There are approximately 94.5 thousand branches in the United States, which on a per capita basis, puts us in the middle of the global pack. China and India, of course, are very underbanked by that measuring stick, while Spain and Italy are extremely overbanked. When it comes to states, Puerto Rico is underbanked with more than nine thousand people per branch, while Iowa is the most overbanked state at basically one branch for every thousand persons.
In 2014, we lost 1.5% of our branches, with Pennsylvania losing the most. In fact, Rhode Island was the only state to actually gain net branches. Most all other states lost branches, with the biggest percentage drop occurring in Puerto Rico followed by D.C. (yes, we realize neither of these are states, but we are simplifying here). You can see on the accompanying table the breakdown for each state.
So what can be gained from this popular metric in banking? Our answer is very little. Because there are so many other factors in banking, there is very little correlation to the number of branches per population and bank profitability. If you are looking for predictive factors, net population growth, immigration, net household wealth, business formation, number of companies with over 50 employees per branch and a host of other metrics all have much more predictive power when it comes to where you should put (or close) your next branch.

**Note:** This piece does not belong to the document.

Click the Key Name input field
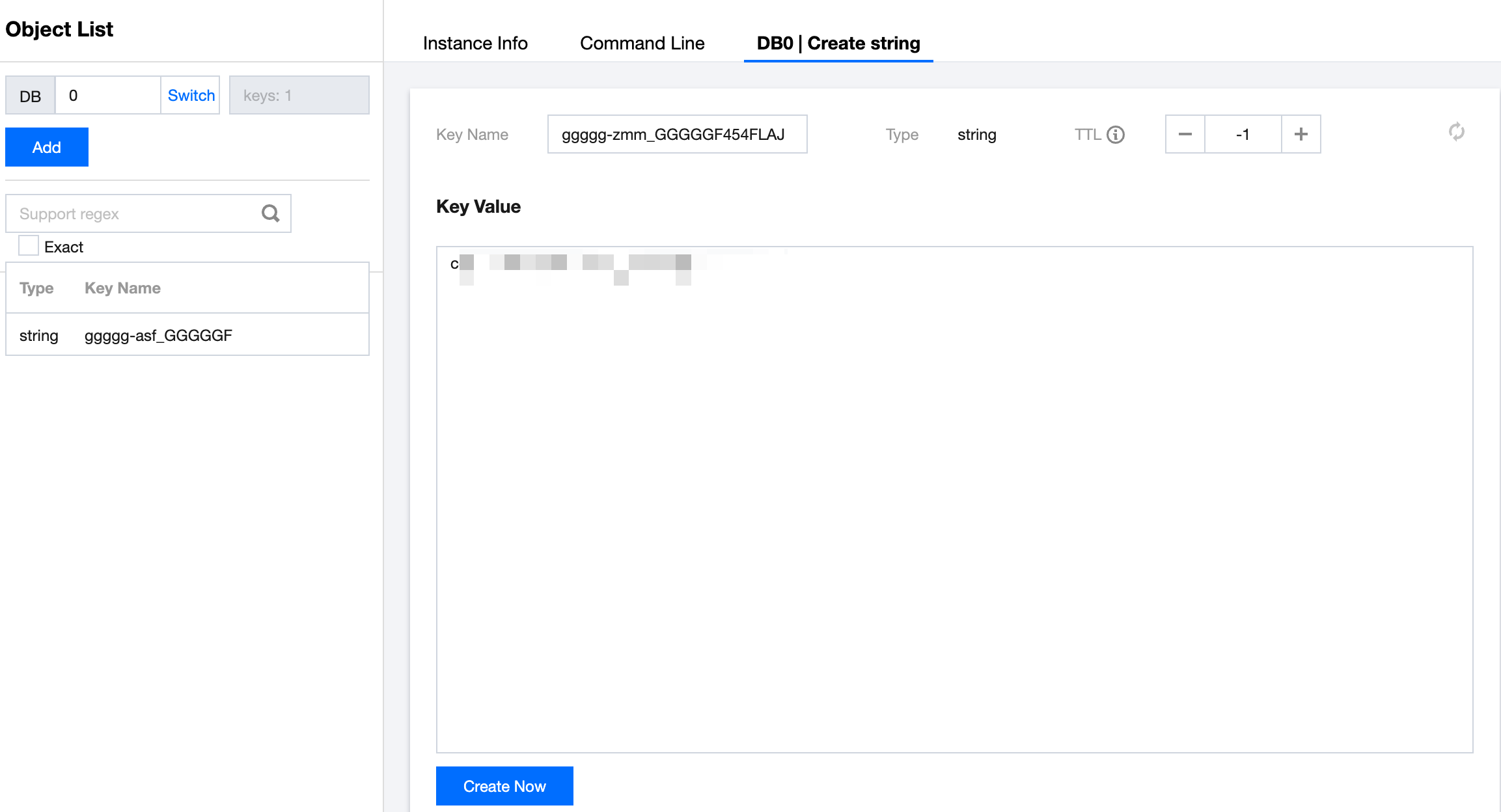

Of course, it gets more complicated, as it also matters what products you carry and what the openness is for a particular area to use said products. While we will cover this more in depth in the coming weeks, banks want to not only have profitable products, but match them to the demographics of an area. San Francisco or Salt Lake City, for example, are the most profitable places to open a branch if you plan on carrying cash management, wealth management and ACH. However, both areas are not that good if you just plan on offering deposit and mortgage products (at least not in 2015).
All this said, we do have a simple rule of thumb. If you are thinking about opening up more branches our most likely advice is don’t. The calculus of banking has changed when it comes to branching and your electronic delivery channels are now much more important to where you put your next branch. Investing in a good web site, mobile/wearable application or multi-state business line will likely be multiple times more profitable than going the de novo branch route. We are speculating here, but our guess is that the breakeven of a new branch is now likely greater than 10 years and a sufficient return above a branch’s cost of capital is likely greater than 20 years. We will go one more step and say that it is highly possible that absent of a branch consolidation/talent acquisition, a new branch (as we know it today) may never be profitable in the future – ever. That is a big statement, but by the time you think you can build sufficient loans and deposits, more business will move online, so a physical full service branch will be too costly a channel to maintain.
The paradigm of branches per capita is no longer applicable and will be less so in the future. A popular branch services maybe 4,000 customers while a good mobile platform handles 20,000 plus for a fraction of the cost. This makes the cost of service multiple times more expensive in the branch at a time when items (checks, presentments, etc.) are dropping.